To Precarcity
Thursday, March 20, 2025
Fearing the Fragile Future

Take the Less Travelled Road,
Return to God
Psalm 138:3
On the day I called, you answered me, you increased my strength of soul.
.
Luke 11:10
For everyone who asks receives, and everyone who searches finds, and for everyone who knocks, the door will be opened.
…
Words of Grace for Today –
…
In the newsletter from 19 March 2025 of the transcript of their podcast titled “Moving from Me vs You to Us vs Them” the Missing Middle Initiative initiated a new word, ‘Precarcity’.
We’ve all searched for strength to deal with the threats to our communities and even our own lives as so many struggle to afford the basics of life, clean water, food, clothing, shelter. Add to that the ever greater damage and further threats to human existence the world around from climate change’s alarming ever more vicious storms, … all that and many of us have been overwhelmed.
Where can we found strength?
Some have turned to their own finances as their security. Their own homes, and investments, and income seem to provide enough security for themselves and the people they care about. That, of course, requires a harsh and uncaring blindness to others’ suffering and the effects that swiftly spreading plight has on all our lives, and even more on our futures. For example, though one has a comfortable home in Edmonton or Calgary, far from the melting Arctic, or the burning forests, the wildfire smoke still invades our summers making breathing a challenge on more and more days.

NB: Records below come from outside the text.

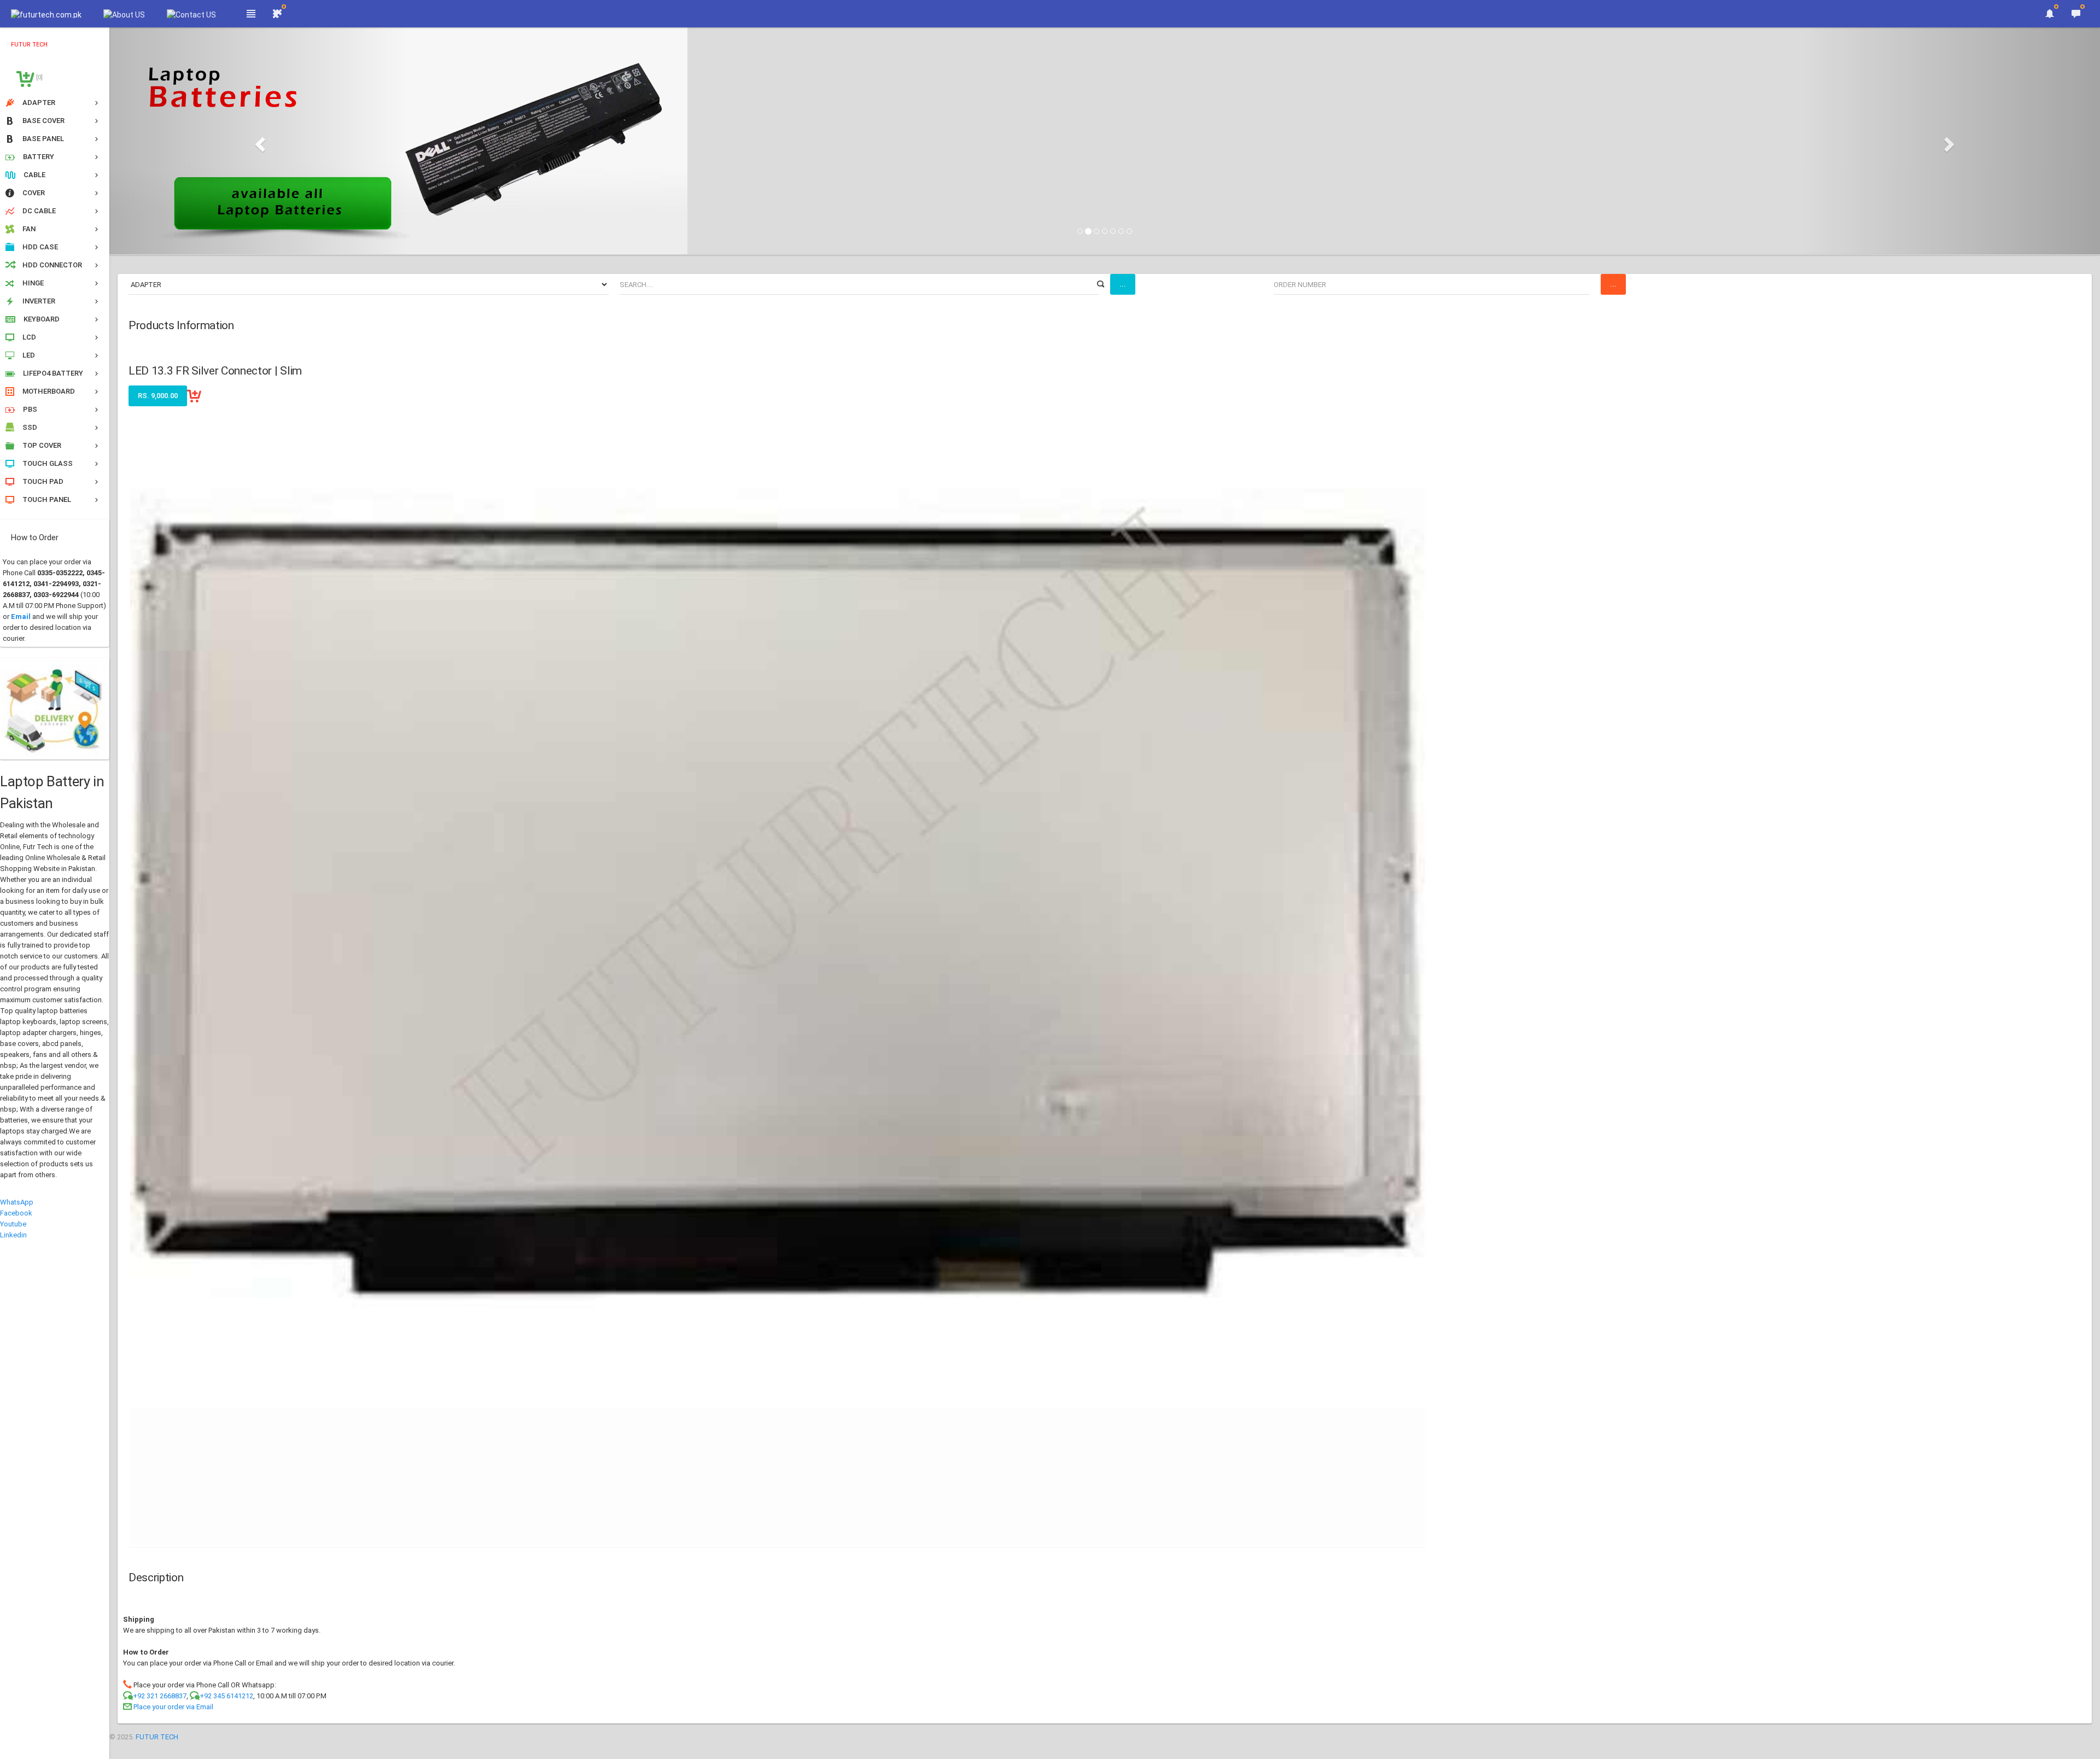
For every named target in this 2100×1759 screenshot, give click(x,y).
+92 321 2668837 (159, 1696)
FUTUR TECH (157, 1737)
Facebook (16, 1213)
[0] (38, 77)
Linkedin (13, 1235)
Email (21, 616)
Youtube (13, 1224)
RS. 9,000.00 (158, 395)
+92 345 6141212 (226, 1696)
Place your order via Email (173, 1707)
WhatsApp (16, 1202)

And the supply of fresh water in our rivers, the glaciers in the mountains, is dwindling. No amount of wealth can provide fresh water when there simply isn’t enough to supply a city, yet alone all of us.

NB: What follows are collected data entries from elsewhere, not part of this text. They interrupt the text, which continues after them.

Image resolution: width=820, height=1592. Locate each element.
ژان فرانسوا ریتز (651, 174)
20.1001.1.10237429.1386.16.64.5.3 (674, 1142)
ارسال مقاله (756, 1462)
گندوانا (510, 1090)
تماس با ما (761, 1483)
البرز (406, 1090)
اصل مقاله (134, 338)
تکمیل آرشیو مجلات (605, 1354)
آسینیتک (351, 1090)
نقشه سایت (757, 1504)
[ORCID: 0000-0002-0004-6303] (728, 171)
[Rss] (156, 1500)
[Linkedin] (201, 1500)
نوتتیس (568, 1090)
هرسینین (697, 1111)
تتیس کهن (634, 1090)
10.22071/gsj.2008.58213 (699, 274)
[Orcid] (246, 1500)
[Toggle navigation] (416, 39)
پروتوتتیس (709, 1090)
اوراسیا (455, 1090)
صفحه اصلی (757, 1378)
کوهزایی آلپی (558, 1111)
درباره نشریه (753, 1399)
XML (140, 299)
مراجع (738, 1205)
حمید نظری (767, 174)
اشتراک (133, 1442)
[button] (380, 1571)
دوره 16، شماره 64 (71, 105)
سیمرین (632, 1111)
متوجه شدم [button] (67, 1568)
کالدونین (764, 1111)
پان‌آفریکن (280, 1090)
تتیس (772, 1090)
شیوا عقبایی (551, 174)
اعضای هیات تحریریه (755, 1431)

Others have turned to a pseudo faith that says God will let those others suffer, but will always provide for us, if we are ‘good’ enough. So they work harder at being better. Which is of course futile. We are all always really good at one thing, sinning.
The podcast makes that point that we’ve know scarcity fears: affordability for food, housing, and other basics of life. They say now that has shifted in Canada to a fear of the fragility of our future. They call that precarcity. (A new word formed from the root precarious, combined with the ending and idea of scarcity.) Precarcity brought on by the threats from Trump making chaos in the world and setting many givens on edge or on the brink, like the existence of Canada, along with Greenland and Panama, as countries not part of the USA.
So how can we deal with this ever growing, spreading threat to our lives. The ground seems to be shifting under our feet, no matter where we stand.
Denials (like ‘climate change is not real or new or anything we can do anything about’), escapes (like alcohol, drugs, hedonism, travel, privilege, luxury comforts, poverty comforts), misplaced anger and rage (such as blaming others, with slogans like ‘ax the tax’, and f- Trudeau, damn orange amoebae in the White House, or with boycotts and curses of the USA), all provide no solution while degradign the life of those who try such responses – which is all of us to some degree at times.
The only solutions are not solutions but remembrances of who we are and whose we are:
God has created us and, knowing we would sin as we have, collectively and individually, God brought Jesus to live among us, teach, heal, and sacrifice himself. Therewith God demonstrates so clearly that God offers us all 2nd chances over and over again to repent, not just during Lent. And then we can surrender to accept what only God can give us: redemption, new life, and mission worthy of life itself. The mission is to be God’s generous Grace, forgiveness, and love for all people, thus bringing hope out of this precarcity, for ourselves and for all people. Yes our strength to deal with it all comes from God, and God alone.
So we say with the Psalmist: On the day I called, you answered me, you increased my strength of soul.
And we trust Jesus’ promise that Luke reports: everyone who asks receives, and everyone who searches finds, and for everyone who knocks, the door will be opened.
So we pray: help us in these times of growing fears to call for strength. Help us ask, search, and knock on the door that opens life abundant for us all.